JOURNALS

ou

La Vie à Billy

représentation scénique

pour 33 instruments et deux récitants

Guy GRUDZIEN

(extrait)

 

Poser la question de l'écriture ; de l'art et de l'écriture.
Contre la fuite du temps et du vide de l'écrit (de l'esprit), s'imposer la pratique du journal. L'entamer, s'y tenir, s'y accrocher, en étant dans l'ignorance encore qu'il en naîtra d'autres, comme des frères, des petits cousins en vue de l'élaboration d'une famille.
Se poser la question de la maîtrise, du contrôle ; en définitive, du dressage, de la domination : chercher à dresser le temps ; le dresser comme on dresse une liste, soit : le mettre debout, mais aussi l'apprivoiser, jusqu'à l'incarcérer. L'immobiliser. Le mettre hors d'état de nuire : le journal est dès lors la mise en œuvre de l'apprivoisement du temps, jusqu'à sa soumission complète, sa reddition sans conditions.
Refuser le journal comme mise à plat de l'intimité, comme démêlage des complexités des moi-s (mois). Ce qui est écrit doit être vu, su, lu, connu, entendu.
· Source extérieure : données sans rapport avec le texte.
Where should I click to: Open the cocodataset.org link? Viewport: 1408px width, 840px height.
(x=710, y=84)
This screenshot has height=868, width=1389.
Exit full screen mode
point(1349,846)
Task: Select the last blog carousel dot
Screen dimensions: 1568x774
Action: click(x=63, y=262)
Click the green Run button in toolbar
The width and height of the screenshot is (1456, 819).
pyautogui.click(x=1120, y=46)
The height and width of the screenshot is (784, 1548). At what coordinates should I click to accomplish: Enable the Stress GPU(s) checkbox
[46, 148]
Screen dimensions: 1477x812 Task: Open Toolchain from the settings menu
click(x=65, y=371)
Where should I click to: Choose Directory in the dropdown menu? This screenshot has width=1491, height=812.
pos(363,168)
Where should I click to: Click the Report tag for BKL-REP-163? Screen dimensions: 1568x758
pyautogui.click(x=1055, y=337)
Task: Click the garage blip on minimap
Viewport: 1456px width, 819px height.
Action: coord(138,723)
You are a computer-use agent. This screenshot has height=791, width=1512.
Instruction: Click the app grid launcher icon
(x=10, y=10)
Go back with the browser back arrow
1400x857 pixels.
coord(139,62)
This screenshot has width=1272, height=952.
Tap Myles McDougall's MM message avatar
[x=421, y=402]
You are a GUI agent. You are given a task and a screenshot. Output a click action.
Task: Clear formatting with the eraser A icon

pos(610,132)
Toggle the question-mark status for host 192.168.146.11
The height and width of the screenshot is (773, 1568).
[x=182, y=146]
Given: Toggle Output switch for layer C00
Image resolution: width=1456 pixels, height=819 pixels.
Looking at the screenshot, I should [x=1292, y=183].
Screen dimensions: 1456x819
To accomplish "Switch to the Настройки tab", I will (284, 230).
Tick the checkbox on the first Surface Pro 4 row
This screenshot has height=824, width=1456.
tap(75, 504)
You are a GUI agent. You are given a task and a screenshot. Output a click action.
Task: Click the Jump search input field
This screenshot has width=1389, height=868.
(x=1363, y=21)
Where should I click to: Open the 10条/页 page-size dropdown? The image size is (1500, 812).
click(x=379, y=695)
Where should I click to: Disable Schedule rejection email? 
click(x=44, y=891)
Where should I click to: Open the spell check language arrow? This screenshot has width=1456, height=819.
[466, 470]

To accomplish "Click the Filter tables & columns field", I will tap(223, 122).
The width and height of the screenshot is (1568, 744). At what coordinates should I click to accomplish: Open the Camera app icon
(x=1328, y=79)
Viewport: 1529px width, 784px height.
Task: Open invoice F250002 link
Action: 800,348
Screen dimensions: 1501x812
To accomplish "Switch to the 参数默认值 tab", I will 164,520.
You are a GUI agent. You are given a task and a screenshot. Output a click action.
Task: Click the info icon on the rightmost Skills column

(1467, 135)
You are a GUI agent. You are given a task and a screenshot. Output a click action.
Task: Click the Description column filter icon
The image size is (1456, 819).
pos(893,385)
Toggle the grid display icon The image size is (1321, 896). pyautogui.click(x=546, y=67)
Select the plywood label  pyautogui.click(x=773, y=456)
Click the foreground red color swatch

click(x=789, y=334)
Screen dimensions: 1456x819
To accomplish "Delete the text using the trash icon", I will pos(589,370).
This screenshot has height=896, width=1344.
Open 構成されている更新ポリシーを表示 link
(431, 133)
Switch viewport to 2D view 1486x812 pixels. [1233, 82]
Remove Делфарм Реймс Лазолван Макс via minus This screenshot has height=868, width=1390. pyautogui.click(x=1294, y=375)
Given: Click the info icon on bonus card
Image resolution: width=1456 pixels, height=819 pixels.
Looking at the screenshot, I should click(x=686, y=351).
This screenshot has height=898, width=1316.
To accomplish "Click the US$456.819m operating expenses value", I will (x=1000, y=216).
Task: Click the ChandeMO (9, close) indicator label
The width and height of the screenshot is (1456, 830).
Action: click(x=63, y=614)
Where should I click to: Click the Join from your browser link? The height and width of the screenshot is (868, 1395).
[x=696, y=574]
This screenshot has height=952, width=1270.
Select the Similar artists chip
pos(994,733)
Divulgué, révélé. Le journal non pour s'épancher, se confier, se confesser, se défouler, se libérer, s'alléger, mais pour plaire, pour exprimer, pour rendre compte. En définitive, pour donner, et ainsi être meilleur, et ainsi rendre meilleur.
Non pas pour se faire connaître, mais pour faire connaître...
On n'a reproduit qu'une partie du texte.